EXERCISE AIM — Extract each line below that contains the string "height". Matching is case-sensitive.

** begin **

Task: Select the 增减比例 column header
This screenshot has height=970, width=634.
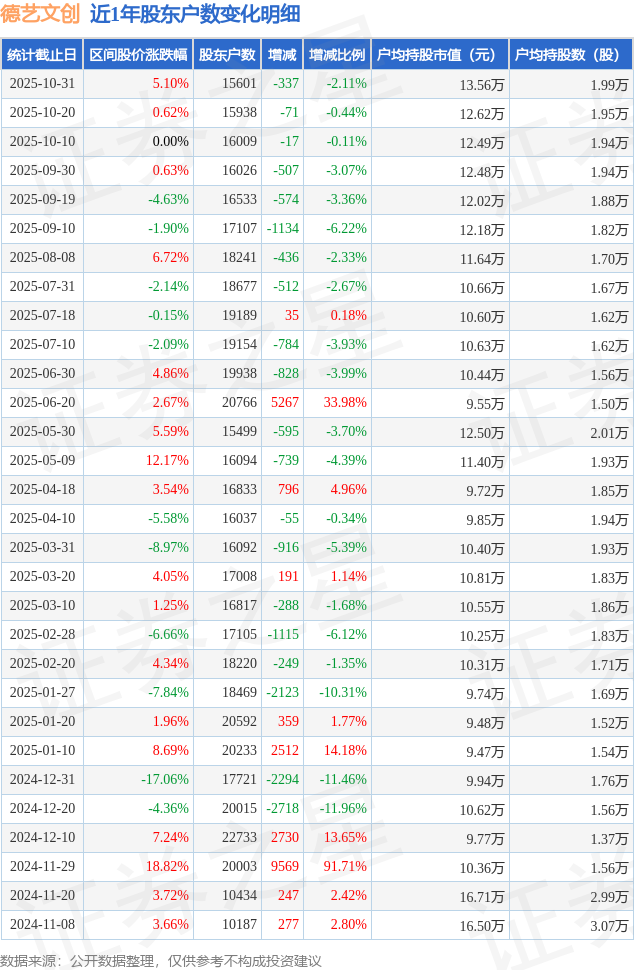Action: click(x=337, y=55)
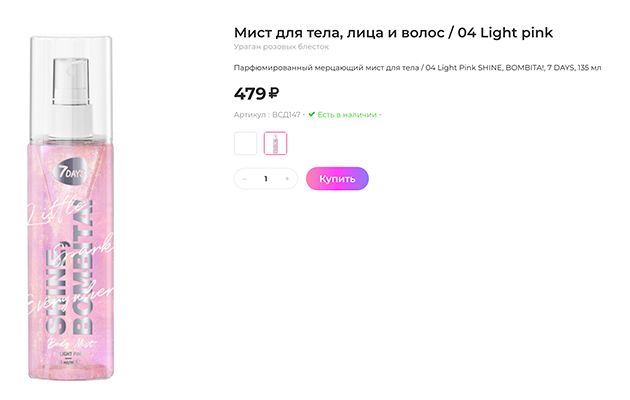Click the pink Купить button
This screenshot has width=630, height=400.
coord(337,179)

** end **

SOLUTION TO THIS EXERCISE —
This screenshot has height=970, width=634.
This screenshot has width=630, height=400.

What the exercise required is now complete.